These are my notes on lecture 10 of Harvard’s Chemistry 101: Chemical Biology Towards Precision Medicine course, taught by Dr. Stuart Schreiber on October 8, 2015. I missed this lecture while away at a conference, so these notes are based on the slides and reading materials.

Above: trapoxin

Histone modifications were first noticed by Vincent Allfrey in 1964, who speculated they might be important, but it was years before we gained any understanding of how they regulate gene expression. The mammalian proteins that are responsible for reading and writing histone modifications did not start to be known until the 1990s.Trapoxin (above) is a fungal natural product that has anticancer properties — it can change the morphology of cells and make transformed cell lines behave more line normal cells. Trapoxin was known to prevent the de-acetylation of histones [Kijima 1993] but the putative histone deacetylase protein had not been identified. It was believed to be a covalent, irreversible inhibitor, and hypothesized to be an active site substrate mimetic. By conjugating it to a solid support, it was possible to pull down the protein and perform amino acid sequencing to characterize it [Taunton 1996]. This was the first histone deacetylase (HDAC), and it proved to be homologous to an already-characterized yeast protein.

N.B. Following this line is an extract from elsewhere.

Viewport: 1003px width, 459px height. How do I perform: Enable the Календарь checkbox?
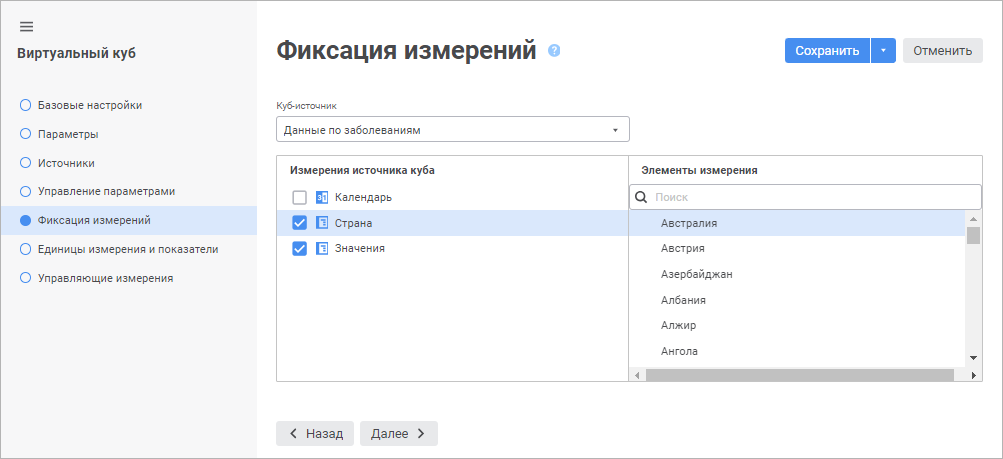pos(299,197)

How exactly did histones regulate gene expression? The histone code hypothesis held that:

Multiple histone modifications, acting in a combinatorial or sequential fashion on one or multiple histone tails, specify unique downstream functions.

— [Strahl & Allis 2000]

The competing signaling network model of chromatin held that there was no unique specification of function, but rather that histone modifications worked simply through effective molarity. Two proteins that bound to histones with two particular modifications would come into proximity with one another when both modifications were present, proximity thus allowing those two proteins to interact. This is analogous to how cell signaling works, for instance, how phosphorylation of receptor tyrosine kinases creates a docking site for multiple proteins to interact and form a complex.

The development ChIP-seq made it possible to study histone marks genome-wide, helping to elucidate the ways that chromatin state specifies cell state. H3K27 methylation is found in inactive genes, while H3K4 methylation is found in active genes; famously, it was discovered that undifferentiated embryonic stem cells have many genes with both H3K27 and H3K4 methylated, a “bivalent” state which makes the genes “poised” to turn on as the cell differentiates [Bernstein 2006].

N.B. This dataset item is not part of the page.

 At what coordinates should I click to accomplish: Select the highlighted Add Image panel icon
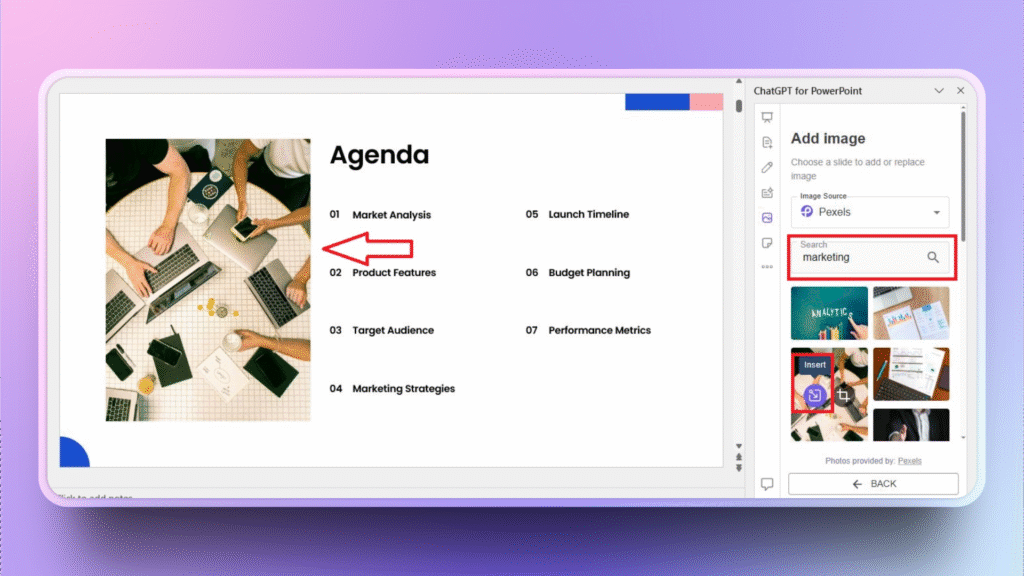[x=767, y=217]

A challenge of precision medicine is to use small molecules that modulate chromatin to achieve transdifferentiation of cells in vivo. There have been some proofs of principle, for instance, in reversing HIV-1 latency so that dormant HIV becomes sensitive to antiretroviral drugs [Archin 2012]. And it’s been proposed that one could turn on fetal hemoglobin expression to treat sickle cell disease through HDAC modulation [Bradner 2010], and that HDAC3 inhibition can protect pancreatic beta cells from cytokine-induced apoptosis in a model of type 1 diabetes [Chou 2012]. What everyone wants for a drug is a molecule that turns non-insulin-secreting pancreatic cells into insulin-secreting beta cells.